New CEO Lip-Bu Tan is cutting more staff, but also plans to make use of his expertise in running a venture capital firm. Tan, a former CEO of Cadence Design Systems, is also chair of venture capital firm Walden International and plans to tap into the startups it funds for ideas to boost AI.

“We need to refine our AI strategy with a focus of emerging areas of interest. My experience helping successfully fund and incubate many startups in this space provides unique insights that we will leverage in these funds. Our goal will be to take an integrated system and platform view to develop full stack AI solution that enable more accuracy, power efficiency, and security for our enterprise customers. Our goal will be to enable the next wave of computing defined by reasoning models, agentic AI and physical AI.”

He and chief technology officer Sachin Katti are re-working the AI roadmap and will be talking about this externally in the next few months. Walden has backed AI chip developer SambaNova alongside Intel Capital, and the company is chaired by Tan.

“We’re working through the roadmap and weekly update with the team and then defining what is the new workload look like in terms of the CPU, GPU and AI and then driving the — some short-term and some longer-term products,” said Tan. “Shorter term, we may embrace some of the disruptive technology that is out there, and we can partner with them to bring the market faster and then meet the customer requirement,” he said.

As a VC, he has also cancelled the planned spinout of Intel Capital. As well as SambaNova, it has invested in firms such as  Untether AI in Canada, NeuroBlade in Israel and AI chip designers in China and was meant to steer the roadmap for Intel. The company also has its own startup incubator, Intel Ignite, in the US, Munich, London and Israel.

“We have made the decision not to spin-off Intel Capital, but to work with the team to monetize our existing portfolio, while being more selective on new investments that support the strategy,” said Tan.

The 18A process for Intel Foundry that is ramping up production this year is key for the AI products. This delivered revenue of $4.7bn in Q1, up 8% sequentially from shipping 7nm wafers and increased advanced packaging services. However the loss was $2.3 billion, roughly flat quarter-over-quarter and in line with expectations. Cost cutting was offset by the cost of ramping products on Intel 18A in Oregon and Arizona.

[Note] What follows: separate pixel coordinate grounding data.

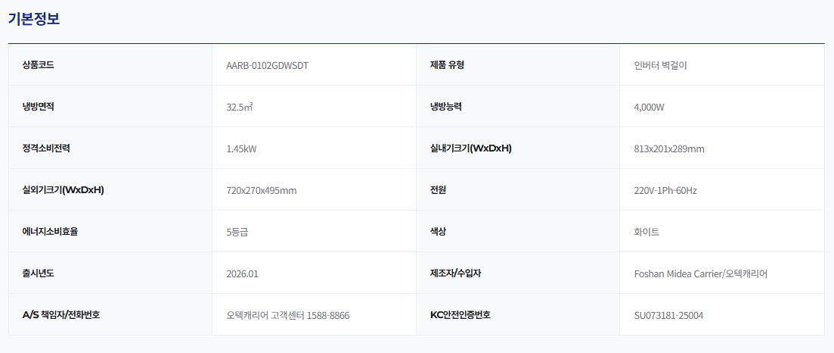Click indoor unit size 813x201x289mm
This screenshot has width=834, height=353.
[x=669, y=148]
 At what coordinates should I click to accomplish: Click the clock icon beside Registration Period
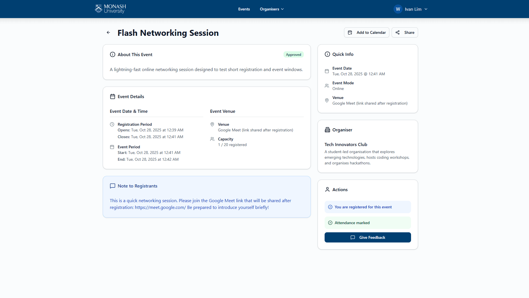112,124
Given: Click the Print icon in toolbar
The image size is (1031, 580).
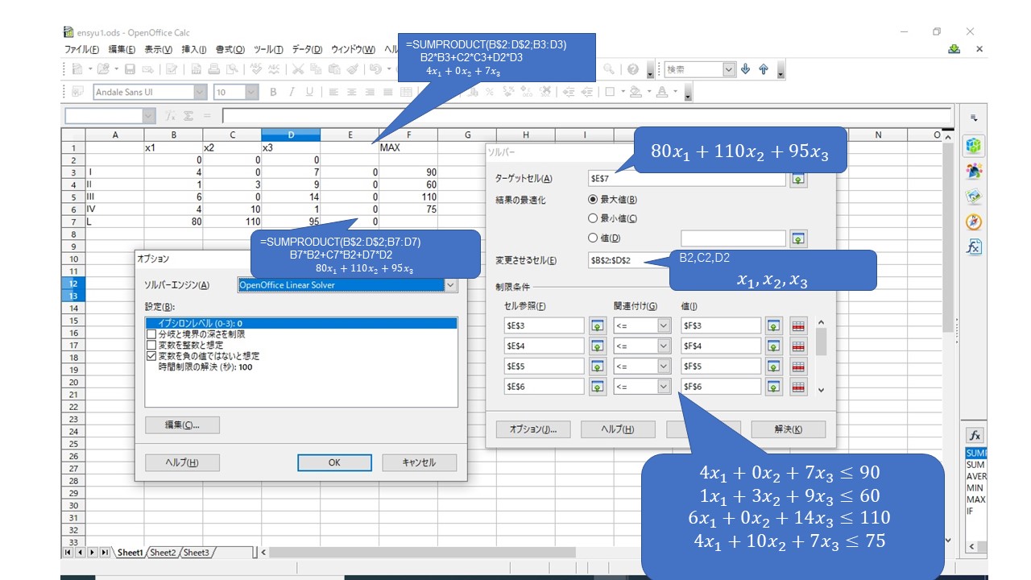Looking at the screenshot, I should tap(214, 70).
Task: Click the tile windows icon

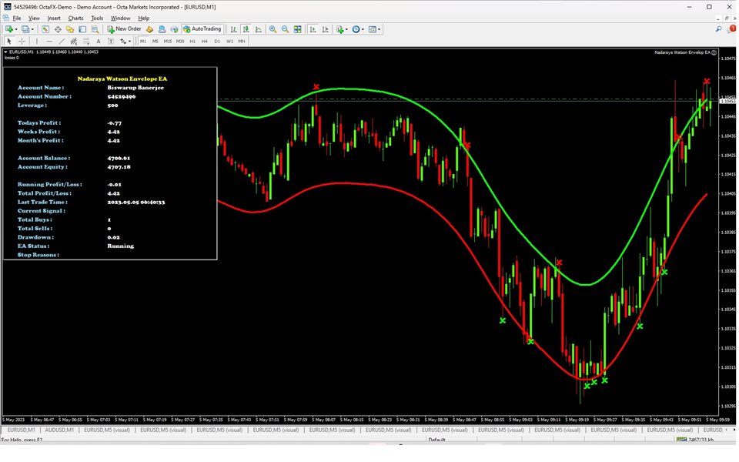Action: tap(298, 29)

“We need to build trust with foundry customers,” said Tan. “We have a lot of important building blocks in place, including the ramp of Intel 18A in second half of 2025 to support the launch of our first Panther Lake SKU by year-end. However, I know from my years at Cadence Design that success in foundry business requires more than process technology manufacturing capabilities alone. It is first and foremost a customer service business, built on foundational principle of trust. And we need to instill customer service mindset across our foundry business. Success in foundry relies on recognizing that each customer use different design tools, methodologies, and styles. As a foundry, we need to ensure that our process technologies can be easily used by a variety of customers, each with a unique way of building their products. To do this, we are more rapidly embracing industry standard EDA tools and best design practices.

The company is aiming to bring 70% of the wafer for its next generation Nova Lake processor in-house but says TSMC continues to be a strong partner.

“One of the great strengths we have is the fact that we do have optionality when it comes to where we build our products. We build products with TSMC, Samsung and Intel,”  said Michelle Johnston Holthaus, CEO of the Intel Products division and the other former co-CEO. “When you look at Nova Lake, you’ll see product both at TSMC and you’ll product internal to Intel. But when you look at the aggregate of Nova Lake, we will build more wafers on Intel process than we are on Panther Lake. So that commitment to continue to drive wafer growth with our internal foundry partners remains steadfast and there’s no change to strategy there.”